Inquinamento e infertilità: legame confermato

Roberta Camisasca A cura di Roberta Camisasca Pubblicato il 26/10/2018 Aggiornato il 26/10/2018

Le istituzioni confermano il legame scientifico tra inquinamento atmosferico e infertilità, sia maschile che femminile. Importante la prevenzione.

Inquinamento e infertilità: legame confermato

Arriva un’altra conferma sul legame tra inquinamento e fertilità, sia maschile che femminile. Secondo quanto riportato dall’Organizzazione per la cooperazione e lo sviluppo economico, lo smog presente nell’ambiente e l’esposizione ad agenti chimici nocivi di vario tipo influiscono negativamente sulla dimensione, la motilità e il numero degli spermatozoi degli uomini europei.

Smog nemico della fertilità

Per gli operai delle acciaierie e gli uomini che vivono in un’area con elevata percentuale di inquinamento, riportano autori italiani, la percentuale media di frammentazione del Dna dello sperma è superiore al 30%. Ad aumentare questi rischi, diversi tipi di sostanze come gli iperfluorati, usati in svariati prodotti di consumo, gli ftalati, presenti nei giocattoli, i parabeni, impiegati in cosmetici, profumi e detergenti, e il bisfenolo A, utilizzato per la produzione di plastiche.

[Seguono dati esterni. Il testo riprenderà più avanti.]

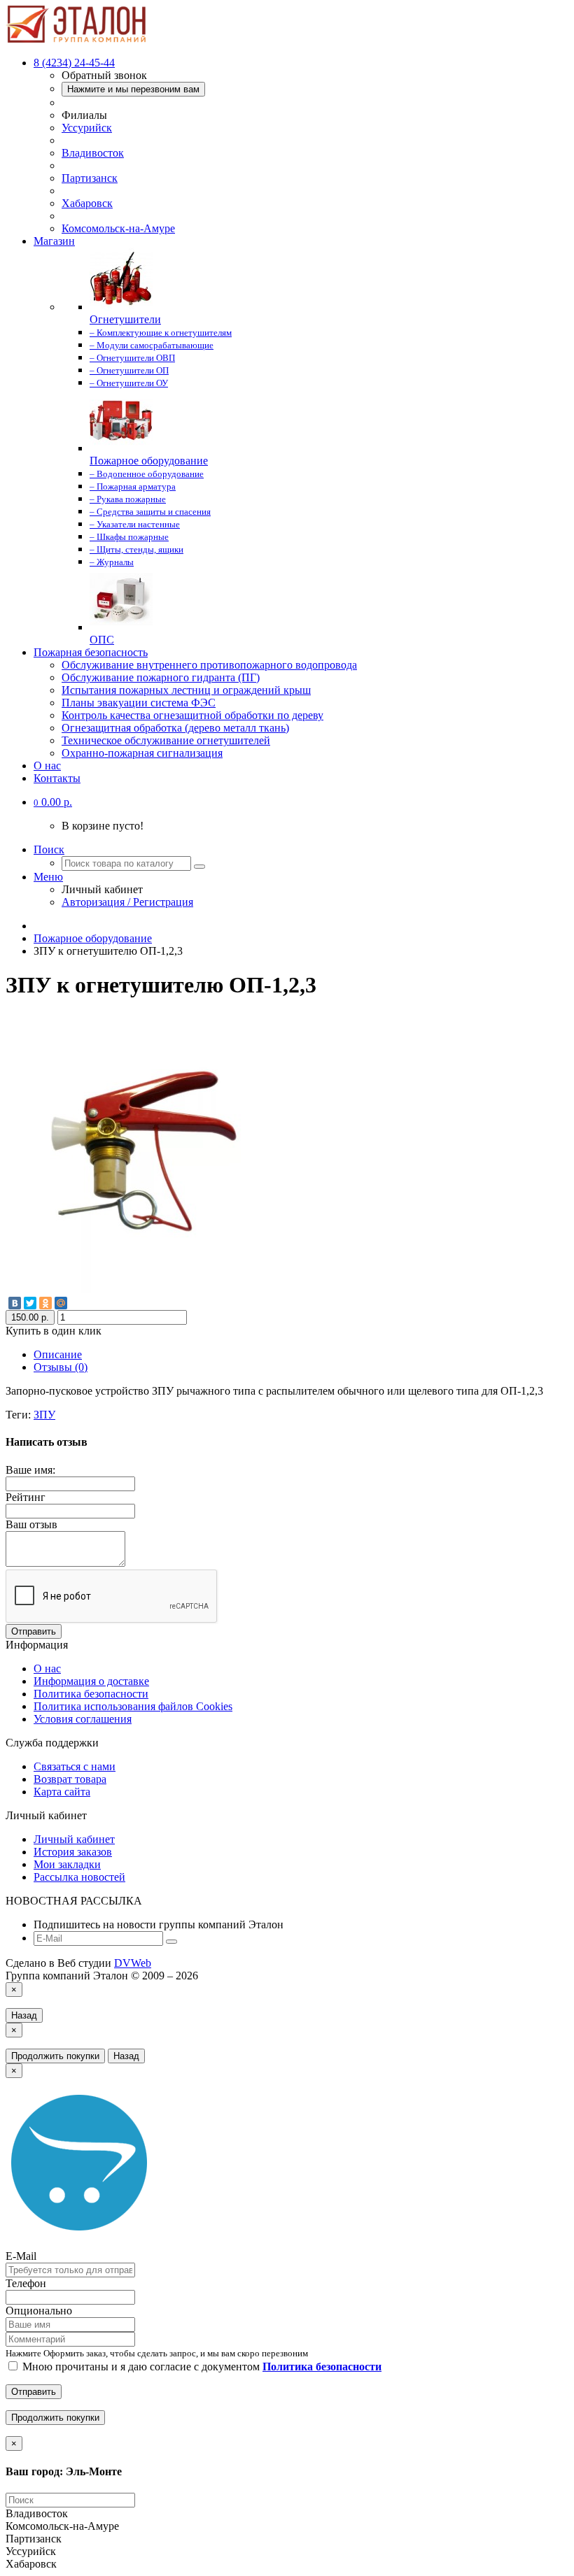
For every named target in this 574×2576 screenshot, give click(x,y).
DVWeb (132, 1963)
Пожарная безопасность (91, 652)
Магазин (54, 241)
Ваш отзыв (31, 1524)
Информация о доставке (91, 1681)
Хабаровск (87, 203)
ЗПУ (44, 1415)
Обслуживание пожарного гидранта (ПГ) (161, 677)
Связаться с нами (74, 1766)
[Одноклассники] (45, 1303)
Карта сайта (62, 1792)
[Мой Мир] (61, 1303)
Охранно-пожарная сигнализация (142, 753)
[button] (53, 802)
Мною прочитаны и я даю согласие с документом (201, 2366)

Gli inquinanti più a rischio

Poi ci sono i fumi tossici (diossina) derivanti dagli incendi di materiale plastico e dai rifiuti che intossicano il territorio. Se una donna in gravidanza viene in contatto con questi agenti inquinanti di vario genere, il feto può andare incontro a mutazioni epigenetiche dagli effetti irreversibili. I risultati dello studio sono usciti sulla rivista Environmental Toxicology and Pharmacology.

Come si può agire

Per combattere gli effetti dell’inquinamento sull’infertilità uomini e donne dovrebbero dunque limitare il più possibile l’impiego di prodotti contenenti agenti inquinanti e l’esposizione all’aria inquinata delle grandi città. Inoltre devono mettere in pratica tutte le regole raccomandate dagli esperti per il mantenimento di una buona fertilità, come un’alimentazione corretta, l’abolizione del fumo, la riduzione di alcol.

I dati dell’Istituto superiore di sanità

I dati del Registro nazionale sulla Procreazione medicalmente assistita dell’Istituto superiore di sanità riportano, tra le coppie che si rivolgono alle strutture dedicate, una percentuale di infertilità maschile del 29,3%, con un numero di gameti dimezzato rispetto al passato. Viene altresì spesso riscontrato che spesso si tratta di uomini giovani, ma esposti a fattori di rischio come uno stile di vita non sano o, appunto, il contatto prolungato con sostanze dannose per la fertilità.

 
 
 

Lo sapevi che?

A nuocere sulla qualità degli spermatozoi ci sono spesso le condizioni lavorative che espongono a radiazioni, sostanze tossiche o microtraumi.